Review & governance best practices

Whether using Cline or Roo Code with the AI API Gateway, use these shared review and governance best practices:

Always validate

Before merge or deployment:

  • Code review
  • Security scan
  • Unit tests
  • Integration tests (if applicable)

Never expose sensitive data

Do NOT include in prompts:

  • API keys
  • Private credentials
  • Internal URLs
  • Customer data
  • Production logs containing PII 

Use placeholders instead:

process.env.API_KEY

Work iteratively

Avoid: “Build the entire system.”

Instead, do this:

  1. Design architecture.
  2. Implement core module.
  3. Add validation.
  4. Add tests.
  5. Optimize.

Incremental development reduces cost and increases quality.

Recommended operational workflow

For Complex Tasks, use this workflow:

  1. Start in Plan Mode.
  2. Review architecture.
  3. Approve approach.
  4. Implement.
  5. Review diff.
  6. Run tests.
  7. Refine with targeted prompts.
  8. Commit only after validation.

Telemetry & observability best practices

Enable structured logging

  • Track structured logs that include at least:
    • Request IDs
    • Timestamp
    • User or team identifier
    • Model used
    • Token usage and cost
  • Ensure logs are compliant with your data retention and privacy policies.

Why: Structured logs help debug errors, analyze cost patterns, and support audit trails.

Monitor both success and errors

  • Track successful completions as well as errors, retries, and fallback events.
  • Correlate spans across services using shared trace IDs.

Why: This gives a full view of system health and helps diagnose patterns rather than isolated failures.

Define alerting thresholds

  • Establish alerting on anomalies such as:
    • Spike in errors
    • Latency increase
    • Unusual jump in token usage or cost

Why: Early detection of issues minimizes impact and prevents runaway costs.

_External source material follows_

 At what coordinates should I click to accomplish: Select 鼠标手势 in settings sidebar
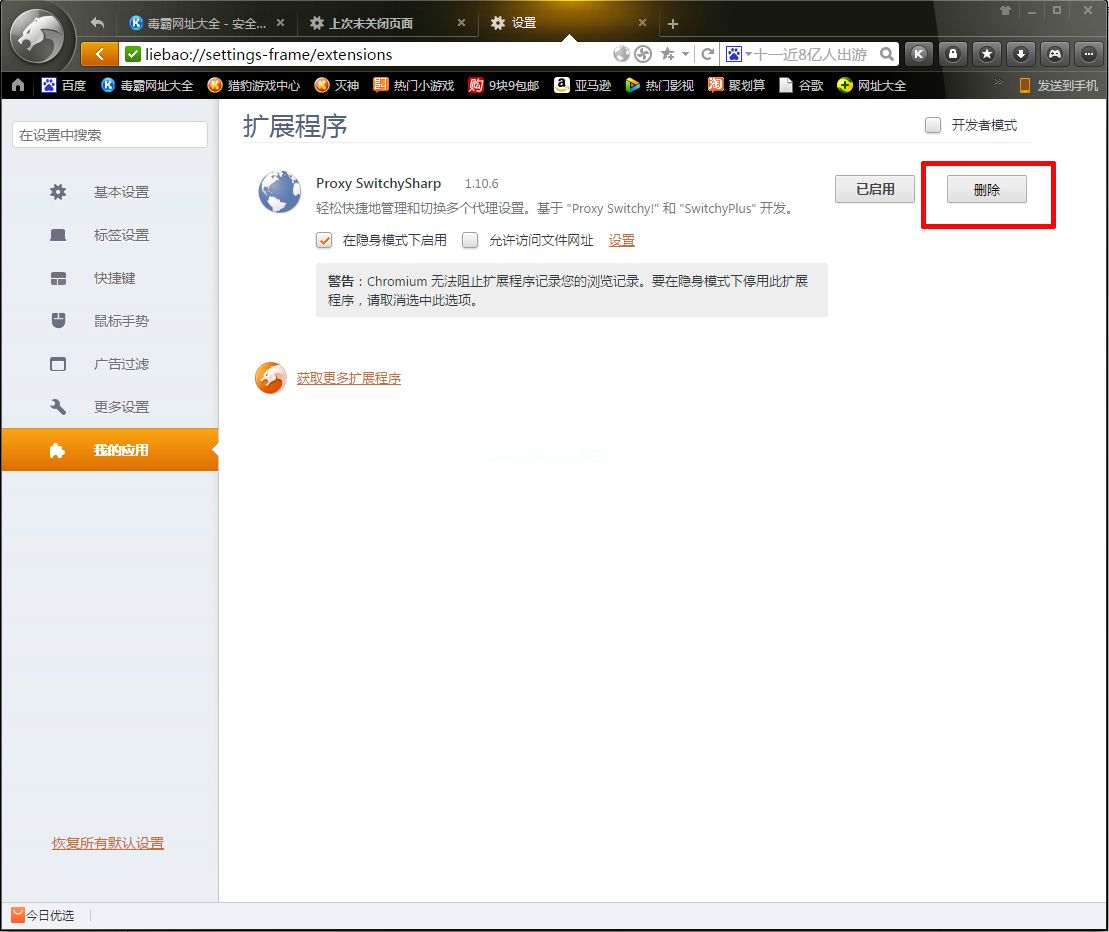[x=122, y=321]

Integrate with observability platforms

  • Use OpenTelemetry or provider SDKs (e.g., Datadog) to collect metrics and traces across your LLM stack.
  • Capture:
    • Latency distributions
    • Error rates
    • Provider fallback usage
    • Token cost per endpoint / per user

Why: Centralized metrics make it easier to detect anomalies and optimize model selection and performance.

Security best practices

Secure your deployment and surrounding infrastructure by applying the following:

1. Protect API Keys & Credentials

  • Store all secrets in a secure vault or secret manager; never check them into version control (e.g., Git).
  • Rotate keys regularly and enforce proper lifecycle management.

2. Use Strong Network Security

  • Enforce TLS for all network traffic, including between your app and gateway.
  • Use network policies, firewalls, and segmentation to limit access.

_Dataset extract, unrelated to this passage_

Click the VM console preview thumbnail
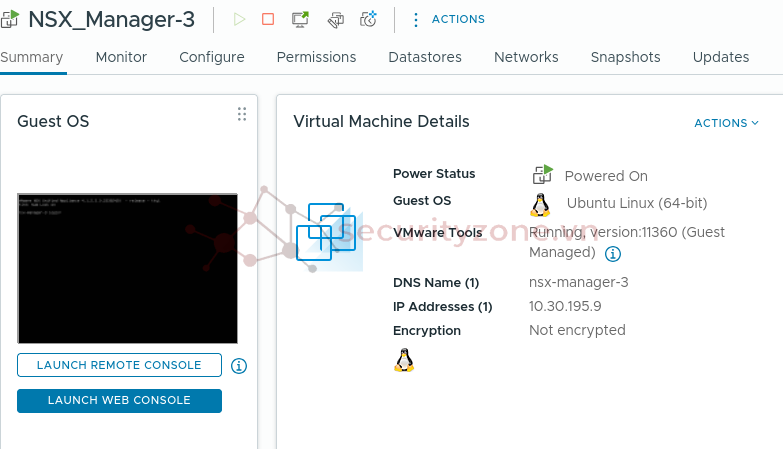 (127, 268)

3. Implement Access Controls

  • Enforce role-based access control (RBAC) for who can invoke or view telemetry.
  • Track identity at the user/team level and tie logs to specific entities for auditability

4. Apply API Request Guardrails

  • Use rate limits, quotas, and budgets by user/team to mitigate abuse or accidental cost spikes.
  • Enforce model restrictions (allow/deny lists) for production environments. 

5. Validate Input and Output

  • Sanitize inputs to guard against prompt injection or malformed queries.
  • Apply output filters to prevent leakage of sensitive data.

6. Logging & Audit Trails

  • Maintain tamper-resistant audit logs of all LLM requests and key system events.
  • Archive logs according to retention policies and ensure they support forensic analysis.

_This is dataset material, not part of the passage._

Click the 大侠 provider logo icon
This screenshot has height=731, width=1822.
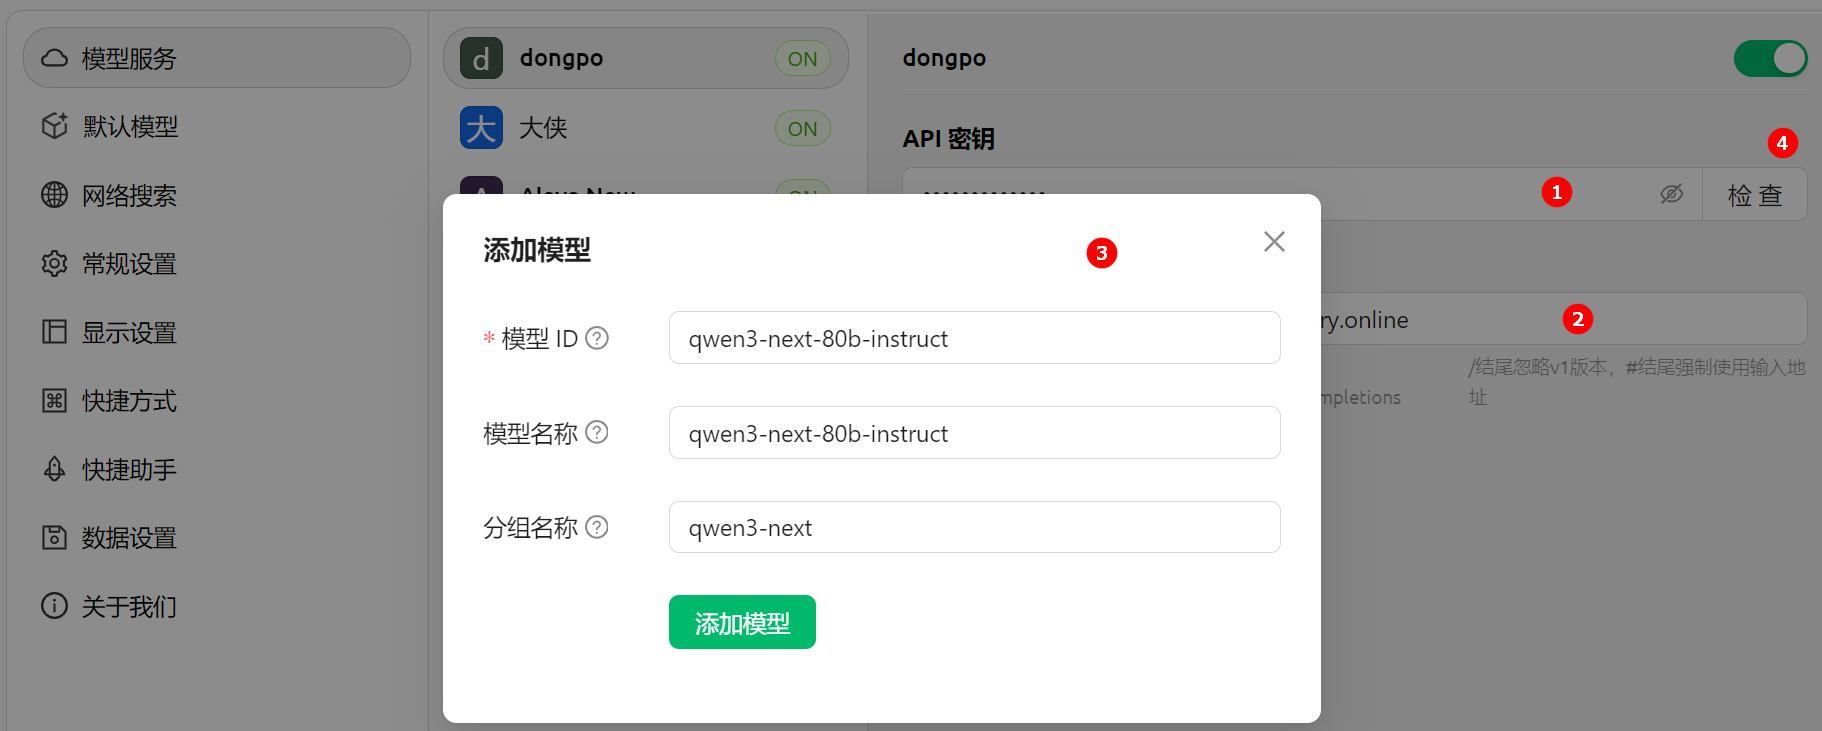click(481, 128)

7. Incident Response & Monitoring

  • Define an incident response plan for security events.
  • Ensure telemetry and logs feed into alerting and investigation workflows.

8. Consider Local Hosting for Sensitive Workloads

  • If data sensitivity or compliance demands it, host models entirely on-premise or in your private infrastructure

Final guidance

Cline is strongest when trusted with structured, autonomous implementation.

Roo Code is strongest when used deliberately with control over planning, provider selection, and token management.

Both tools:

  • Require clear requirements.
  • Require human review.
  • Require cost awareness.
  • Reward structured workflows.

Used correctly, they significantly increase development velocity while maintaining engineering standards.